El diseño no acaba con la ciencia sino que la enriquece más aún y hace que recobre el espíritu de sus orígenes. Igual que aquellos científicos del siglo XVII, los investigadores de hoy deben acercarse a la naturaleza con respeto y con la admiración de quien está pisando terreno cultivado por la mente del universo. Si Dios ha creado, ¿por qué lo ha hecho precisamente así? ¿qué razones tenía para ello? ¿son las especies todo lo óptimas que podrían ser? ¿ha habido degradación o degeneración desde el momento de la creación? ¿cuál es el propósito de tales diseños? El diseño promueve todo un conjunto de preguntas nuevas y fomenta un nuevo estilo de investigación, capaz de sacar a la ciencia del atolladero en que se encuentra actualmente.

Si los seres naturales fueron diseñados para desenvolverse dentro de ciertos límites, ¿es adecuado, sabio y ético traspasarlos? ¿es posible descubrir tales limitaciones? ¿con qué fin fue diseñado el ser humano?

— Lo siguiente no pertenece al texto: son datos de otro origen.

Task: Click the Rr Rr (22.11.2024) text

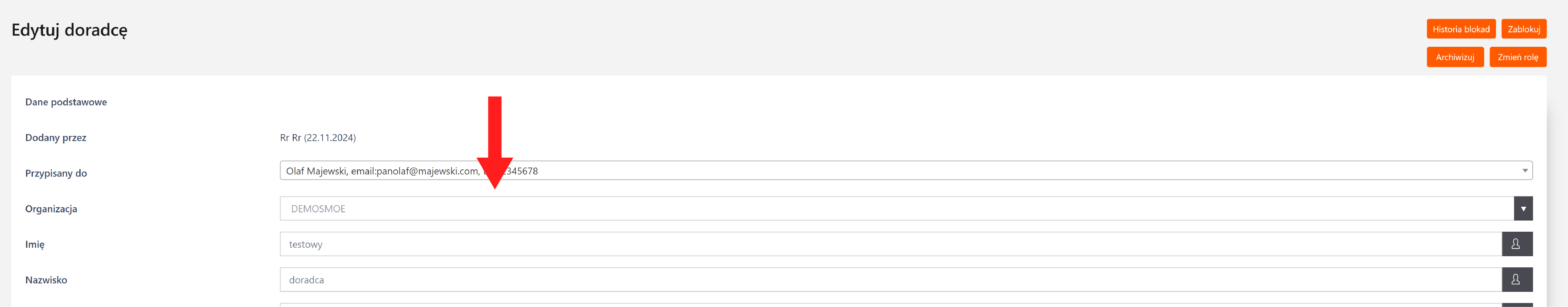Action: (x=318, y=137)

Los descubrimientos científicos en este sentido tendrían importantes repercusiones sociales, bioéticas e incluso espirituales. Quizá muchos de los conflictos y problemas que padece hoy la humanidad se deban precisamente al desconocimiento de la esencia del hombre, así como al origen divino de todo lo material. El respeto a la humanidad y a la naturaleza pueden desvanecerse cuando se cree que sólo somos el producto de una casualidad improbable. Pero si, por el contrario, una inteligencia trascendente es la causa de todo lo que vemos, entonces debe ser también capaz de darse a conocer a sí misma, de manifestarse o revelarse al mayor intelecto conocido de la creación, el ser humano.